Is The China Property Pricing Bubble Causing A Secondary Sydney And Melbourne Pricing Bubble?

It may or may not surprise you to learn that Sydney and Melbourne apartment prices are relatively ‘cheap’ compared with the median apartment prices in the major Chinese cities like Shanghai, where a two-bedroom apartment is around $900,000, which is about 25% more expensive that a similar one in Sydney.

What might surprise you is the level of investment from China into Sydney and Melbourne. It’s estimated at 25 per cent of all new homes in NSW and 16 per cent in Victoria in 2015-16, according to new research uncovered by Credit Suisse analysts. The team at Credit Suisse broke down the total foreign investment approval figures for NSW and Victoria residential real estate using state tax data they gained using freedom of information laws and found China dominates the list of foreign buyers and accounts for almost 80% of all the international demand.

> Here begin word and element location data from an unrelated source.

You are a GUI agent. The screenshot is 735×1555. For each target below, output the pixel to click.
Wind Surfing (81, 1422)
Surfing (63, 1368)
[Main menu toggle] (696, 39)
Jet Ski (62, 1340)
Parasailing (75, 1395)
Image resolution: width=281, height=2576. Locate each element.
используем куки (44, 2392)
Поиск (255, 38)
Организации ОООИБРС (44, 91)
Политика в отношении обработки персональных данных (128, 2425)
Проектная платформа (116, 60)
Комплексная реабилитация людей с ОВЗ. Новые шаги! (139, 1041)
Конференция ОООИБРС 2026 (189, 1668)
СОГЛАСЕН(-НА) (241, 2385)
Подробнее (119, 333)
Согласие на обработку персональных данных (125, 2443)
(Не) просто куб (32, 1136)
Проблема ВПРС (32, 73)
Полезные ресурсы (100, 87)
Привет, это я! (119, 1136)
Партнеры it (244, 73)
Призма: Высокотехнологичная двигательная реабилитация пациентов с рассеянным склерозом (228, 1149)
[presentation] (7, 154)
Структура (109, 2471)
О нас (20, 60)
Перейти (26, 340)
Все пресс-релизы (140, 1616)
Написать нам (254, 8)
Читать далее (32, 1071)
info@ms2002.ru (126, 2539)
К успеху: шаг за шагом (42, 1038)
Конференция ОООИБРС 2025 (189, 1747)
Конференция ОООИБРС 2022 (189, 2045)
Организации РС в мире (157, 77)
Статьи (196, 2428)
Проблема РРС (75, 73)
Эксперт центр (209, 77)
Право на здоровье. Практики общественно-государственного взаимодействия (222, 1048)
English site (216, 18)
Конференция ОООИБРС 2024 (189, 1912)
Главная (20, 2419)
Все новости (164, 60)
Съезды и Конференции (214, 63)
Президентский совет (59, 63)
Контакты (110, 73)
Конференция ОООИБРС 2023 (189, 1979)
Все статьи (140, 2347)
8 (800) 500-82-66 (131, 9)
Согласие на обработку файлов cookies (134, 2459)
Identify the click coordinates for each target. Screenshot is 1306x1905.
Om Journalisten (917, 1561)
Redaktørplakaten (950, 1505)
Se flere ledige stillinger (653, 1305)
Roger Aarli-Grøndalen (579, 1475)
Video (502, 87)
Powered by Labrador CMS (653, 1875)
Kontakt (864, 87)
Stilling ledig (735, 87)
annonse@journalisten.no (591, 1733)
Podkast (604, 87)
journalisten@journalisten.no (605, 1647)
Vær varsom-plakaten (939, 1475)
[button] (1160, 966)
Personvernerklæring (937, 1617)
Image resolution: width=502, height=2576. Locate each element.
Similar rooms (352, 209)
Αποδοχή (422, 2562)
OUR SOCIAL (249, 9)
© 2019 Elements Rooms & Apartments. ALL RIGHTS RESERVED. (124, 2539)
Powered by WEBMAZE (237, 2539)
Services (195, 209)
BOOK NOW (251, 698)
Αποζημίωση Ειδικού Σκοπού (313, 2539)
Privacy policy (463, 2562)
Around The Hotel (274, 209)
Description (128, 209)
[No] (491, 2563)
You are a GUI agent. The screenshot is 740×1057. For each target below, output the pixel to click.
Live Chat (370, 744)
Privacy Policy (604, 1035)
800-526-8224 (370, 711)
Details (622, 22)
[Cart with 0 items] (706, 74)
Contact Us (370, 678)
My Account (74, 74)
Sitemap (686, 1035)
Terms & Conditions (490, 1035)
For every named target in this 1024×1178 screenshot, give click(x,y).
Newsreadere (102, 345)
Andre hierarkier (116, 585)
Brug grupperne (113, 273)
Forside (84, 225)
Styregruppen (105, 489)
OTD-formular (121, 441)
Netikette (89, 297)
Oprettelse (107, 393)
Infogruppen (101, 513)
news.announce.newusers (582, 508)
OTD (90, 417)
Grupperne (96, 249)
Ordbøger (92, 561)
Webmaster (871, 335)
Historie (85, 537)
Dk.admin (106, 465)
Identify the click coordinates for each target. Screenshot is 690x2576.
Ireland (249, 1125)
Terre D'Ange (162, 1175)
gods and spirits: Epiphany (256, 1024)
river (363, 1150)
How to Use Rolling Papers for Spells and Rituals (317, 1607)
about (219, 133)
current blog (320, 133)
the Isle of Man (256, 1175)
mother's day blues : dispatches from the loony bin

Affordability Plus Security Driving Chinese Buyers To The Lucky Country

Chinese average incomes are much lower compared to here in Australia so affordability is a big factor as to why Chinese investors look so favourably on the Sydney and Melbourne markets.

Another reason is that investing in China is considered riskier than investing in Australia, with the Chinese Government able to seize property at a moment’s notice if they so choose.

The political environment in China is also uncertain, as it remains unclear as to how this communist country will deal with a growing divide between the new wealthy millionaire class, and the working class, who are finding their major cities less and less affordable.

Any Talk Of A Price Downturn To Be Softened By China: Suggests New Credit Suisse Research

Credit Suisse’s key research analyst Hasan Tevfik wrote in a recent research note Australian Investment Strategy: Shanghai? Shenzhen? Sydney! “We forecast Chinese demand for Aussie housing will continue to grow. It will be supported by Chinese wealth creation, attractive valuations (when compared to Tier 1 cities in China) and closer economic integration. While Australian housing is at peak cycle, we believe the pace and severity of the coming downturn will be cushioned by Chinese demand.” Mr Tevfik wrote.

Given the immense scale of China, where a very small percentage of the population can have a big influence on a local market, it’s hard to argue with the latest Credit Suisse research. Yet with any prediction, it remains to be seen how this will play out for the Sydney and Melbourne markets over the next few years.